START Extracted information
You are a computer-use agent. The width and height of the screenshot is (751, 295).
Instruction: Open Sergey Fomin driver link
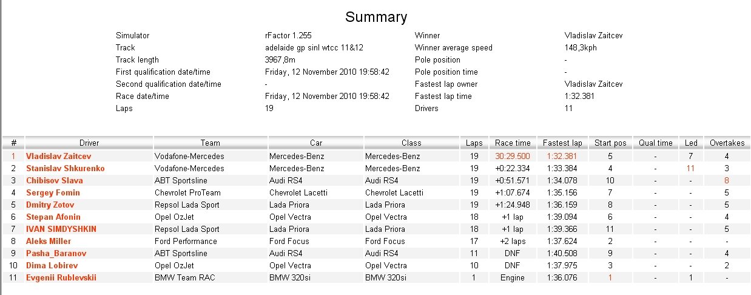(53, 192)
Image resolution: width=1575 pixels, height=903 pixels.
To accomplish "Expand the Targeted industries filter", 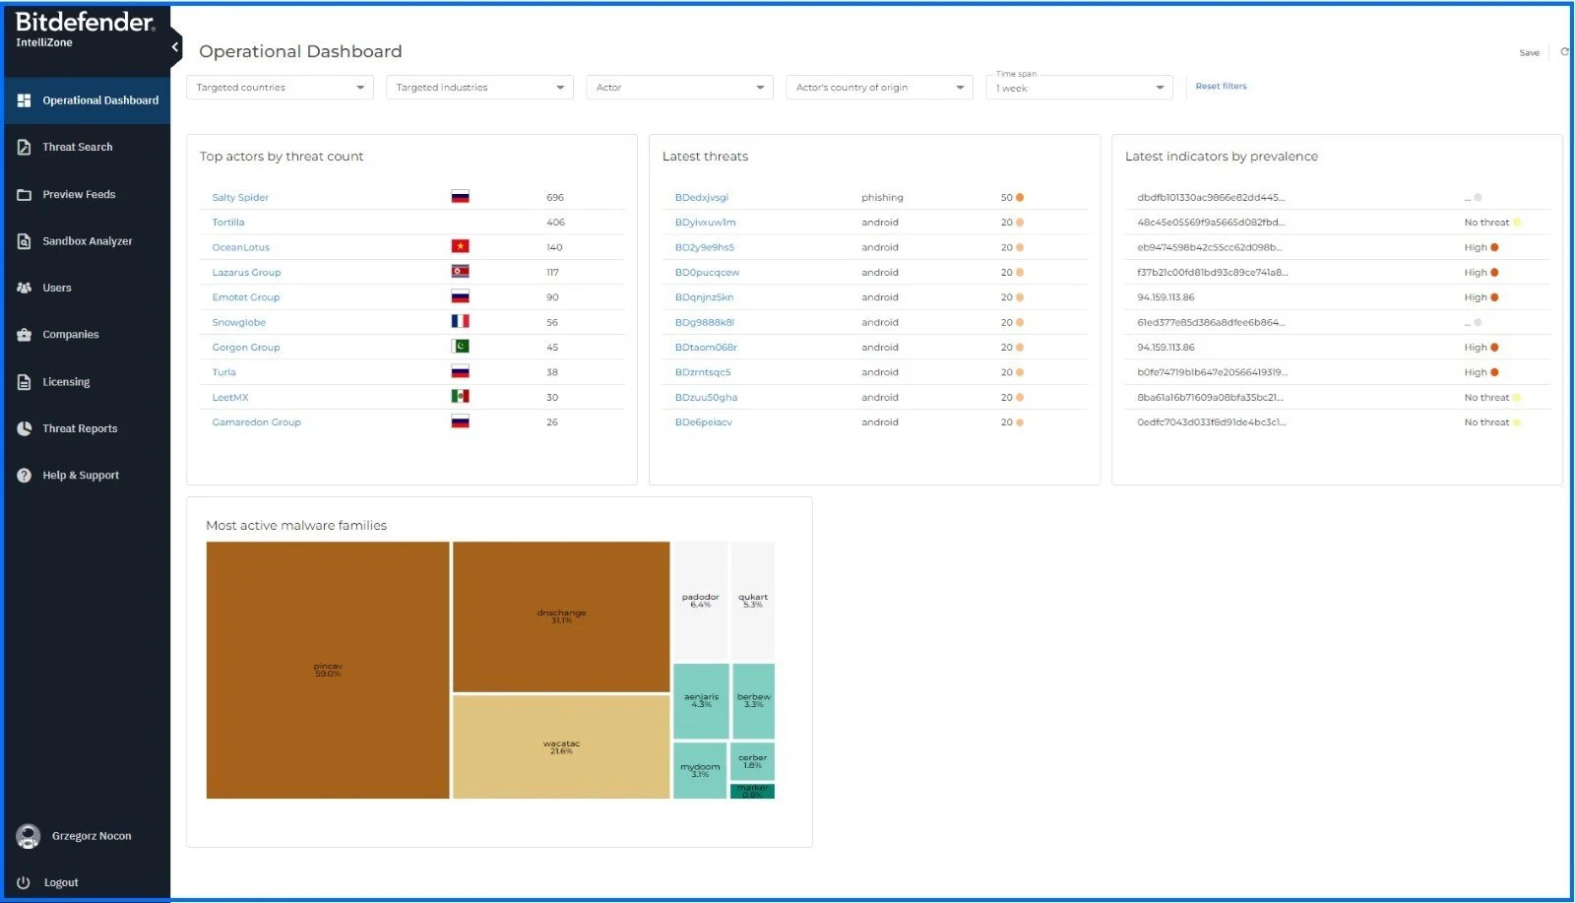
END Extracted information
Your copy of the entries above must be exact and must not include pictures.

▸ Response
You are a computer-use agent. The width and height of the screenshot is (751, 295).
Instruction: Open Sergey Fomin driver link
(53, 192)
Image resolution: width=1575 pixels, height=903 pixels.
To accomplish "Expand the Targeted industries filter", 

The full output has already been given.